- Born: Bombay, India

Academic background
- Education: University of Texas Health Science Center at San Antonio (PhD, 1992)

Academic work
- Institutions: University of Notre Dame

= Crislyn D'Souza-Schorey =

American-Indian biologist

Crislyn D'Souza-Schorey is an American-Indian biologist. She is the Morris Pollard Professor and former Department Chair of Biological Sciences at the University of Notre Dame. D'Souza-Schorey researches how membrane trafficking impacts cell motility under normal conditions and in disease states.

==Early life and education==
D'Souza-Schorey was born and raised in Bombay, India. She completed her bachelor's degree in India at the age of 19 and remained there for her Master's degree. D'Souza-Schorey then moved to the United States where she completed her PhD at the University of Texas Health Science Center at San Antonio in 1992.

Following her PhD, D'Souza-Schorey accepted a postdoctoral fellowship at Washington University School of Medicine. In this role, she began researching therapeutics and diagnostics tools to cure cancer, specifically ARF6. Her research led to the discovery that ARF6 played a role in endosomal membrane trafficking and also governed structural organization at the cell surface.

==Career==
Following her postdoctoral fellowship, D'Souza-Schorey joined the University of Notre Dame faculty as the Walther Cancer Institute Junior Chair in 1998. Upon starting her own laboratory, she found that ARF6 regulated cell-cell contact. D'Souza-Schorey then began looking into how epithelial cells developed by examining how the protein affected and altered tumor cells.

In 2009, she published a paper which identified a unique population of microvesicles that are enriched in proteases-mediators of tissue degradation. The release of these microvesicles provides a mechanism of tissue breakdown and remodeling at distant sites. As a result of her academic accomplishments, D'Souza-Schorey was elected a Fellow of the American Association for the Advancement of Science in 2012.

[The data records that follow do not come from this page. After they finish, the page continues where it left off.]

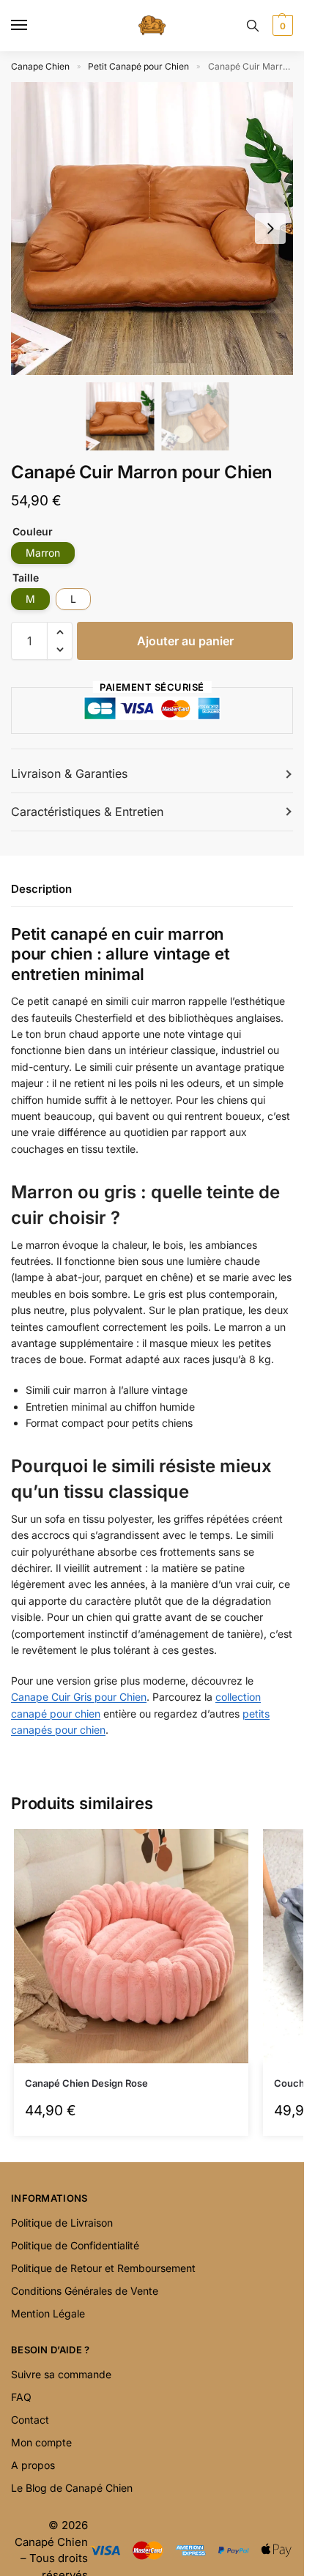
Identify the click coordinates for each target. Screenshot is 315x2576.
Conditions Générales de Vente (84, 2290)
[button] (281, 25)
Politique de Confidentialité (75, 2245)
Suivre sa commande (61, 2374)
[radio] (43, 553)
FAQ (21, 2397)
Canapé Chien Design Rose (86, 2083)
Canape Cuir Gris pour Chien (79, 1696)
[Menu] (33, 26)
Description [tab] (41, 889)
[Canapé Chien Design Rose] (131, 1946)
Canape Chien (40, 66)
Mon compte (41, 2442)
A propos (33, 2465)
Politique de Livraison (62, 2222)
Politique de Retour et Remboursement (103, 2268)
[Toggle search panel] (252, 25)
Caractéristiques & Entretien (87, 811)
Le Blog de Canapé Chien (72, 2488)
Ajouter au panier (185, 641)
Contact (30, 2419)
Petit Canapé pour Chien (138, 66)
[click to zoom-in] (157, 228)
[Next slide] (270, 228)
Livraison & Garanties (69, 773)
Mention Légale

In 2014, D'Souza-Schorey became the first woman to be appointed the Department Chair of Biological Sciences at Notre Dame. While serving in this role, she received a patent for a method for detecting invasive microvesicles derived from tumor cells. In 2020, D'Souza-Schorey was recognized with the school's Faculty Award for her "outstanding service to the University such as through leadership activities, mentoring faculty colleagues, or exemplary dedication to students." Later that year, she stepped down as department chair and was replaced by Jason Rohr. In 2022, D'Souza-Schorey was named co-editor-in-chief of the Federation of American Societies for Experimental Biology BioAdvances journal.

==Personal life==
D'Souza-Schorey is married to biologist Jeffrey Schorey and they have one son together.